-- Begin Material shown --

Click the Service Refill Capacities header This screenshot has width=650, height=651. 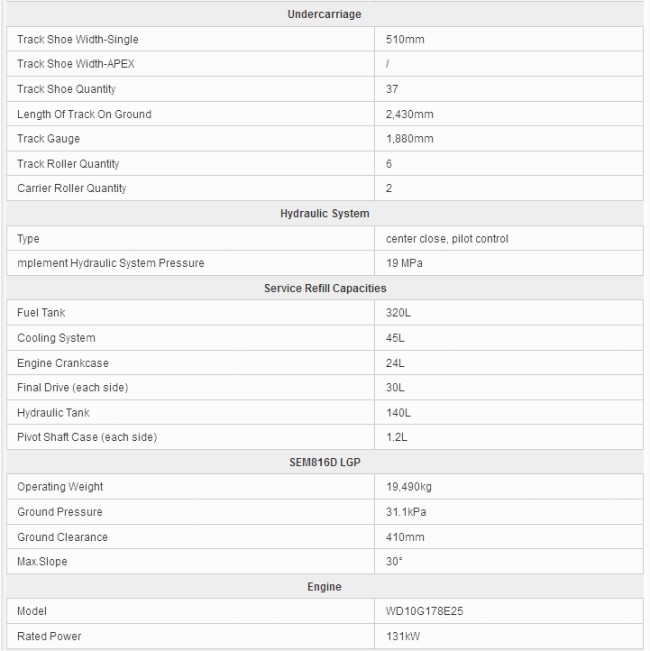pyautogui.click(x=324, y=289)
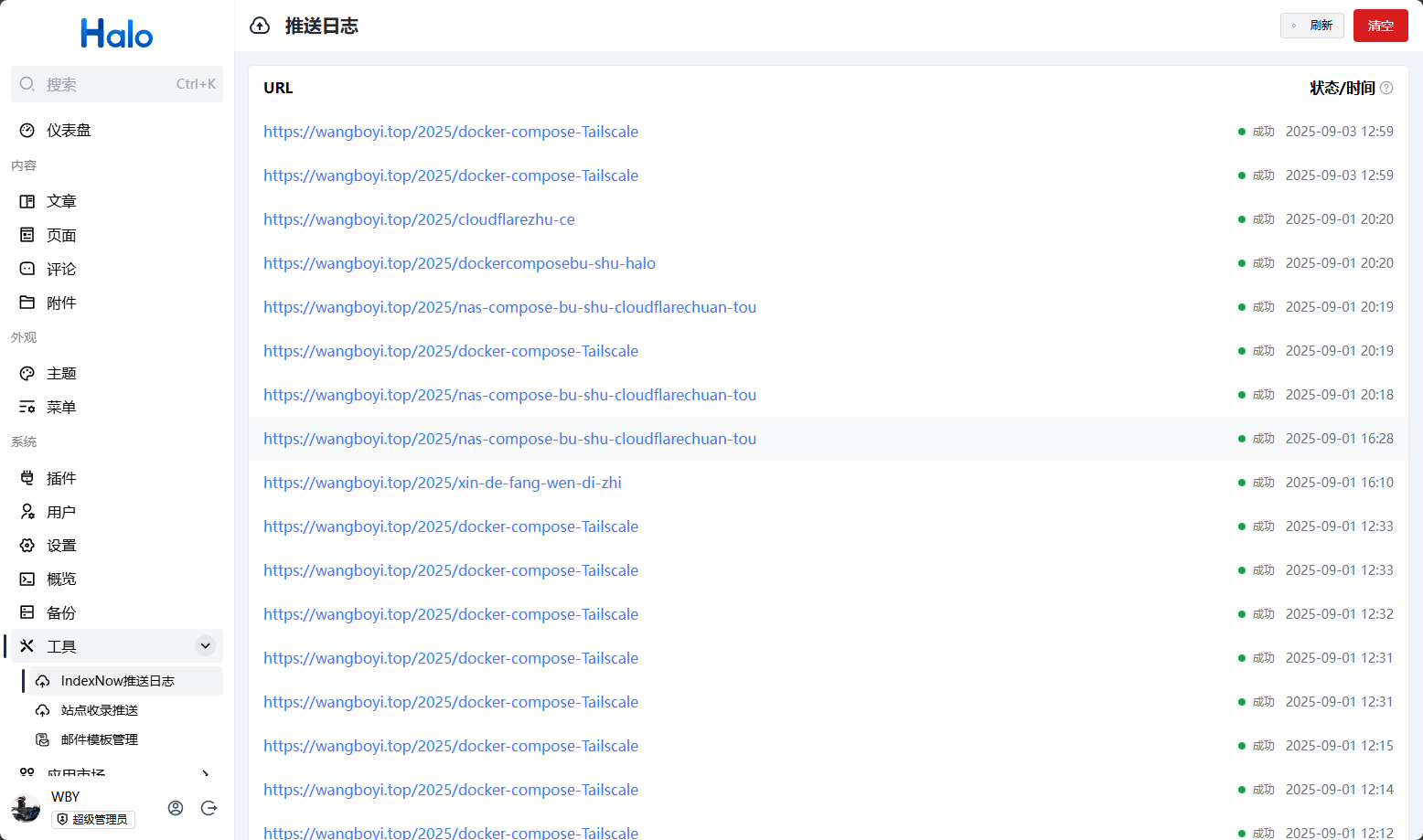Open the xin-de-fang-wen-di-zhi link
1423x840 pixels.
click(443, 483)
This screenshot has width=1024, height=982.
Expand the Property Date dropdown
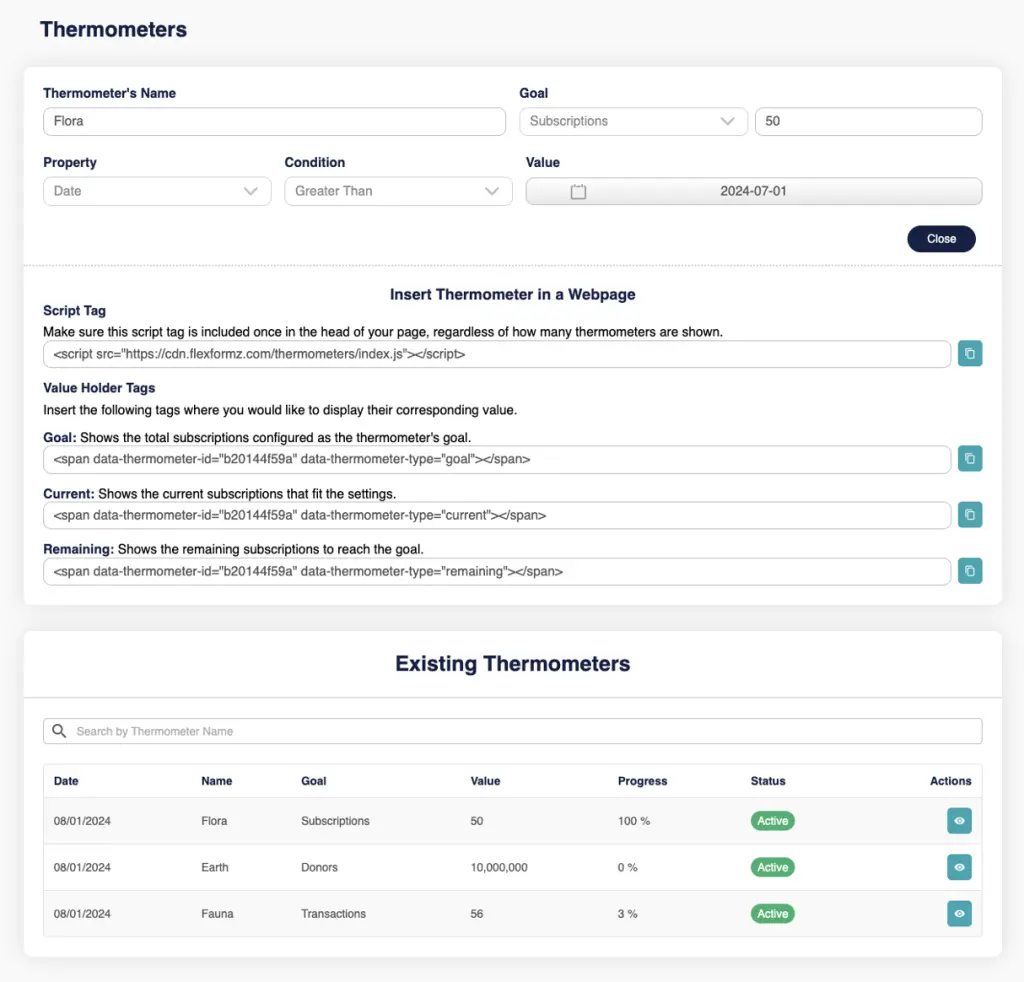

-- End Material shown --

Can you transcribe the items word for word, from the line containing "This screenshot has width=1024, height=982." through the end of the items, with the pictures left out?

This screenshot has width=1024, height=982.
Expand the Property Date dropdown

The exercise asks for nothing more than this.